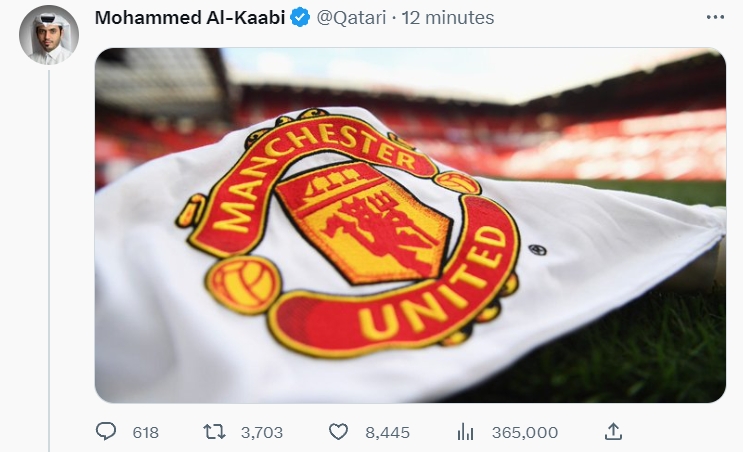Open the @Qatari handle profile

tap(351, 18)
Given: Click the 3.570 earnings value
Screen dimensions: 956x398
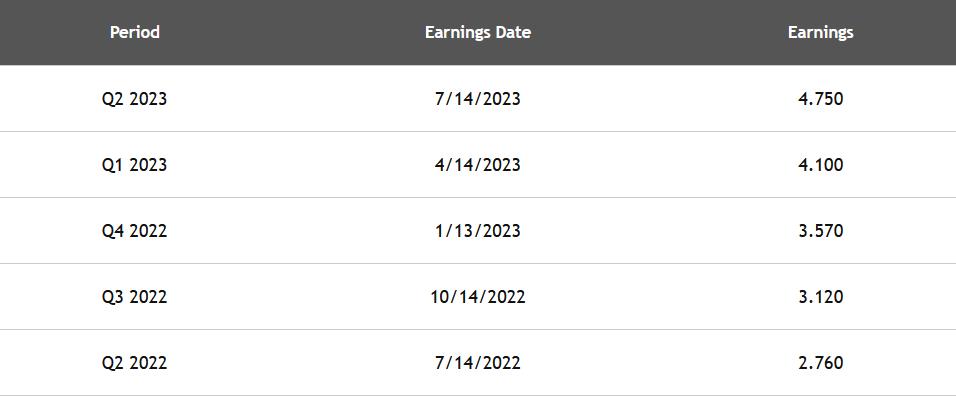Looking at the screenshot, I should 821,230.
-----
Beginning with the line that contains "Given: Click the 3.570 earnings value" and ending with the last line of the entries above, repeat each line exactly, but not the pictures.

The answer —
Given: Click the 3.570 earnings value
Screen dimensions: 956x398
Looking at the screenshot, I should 821,230.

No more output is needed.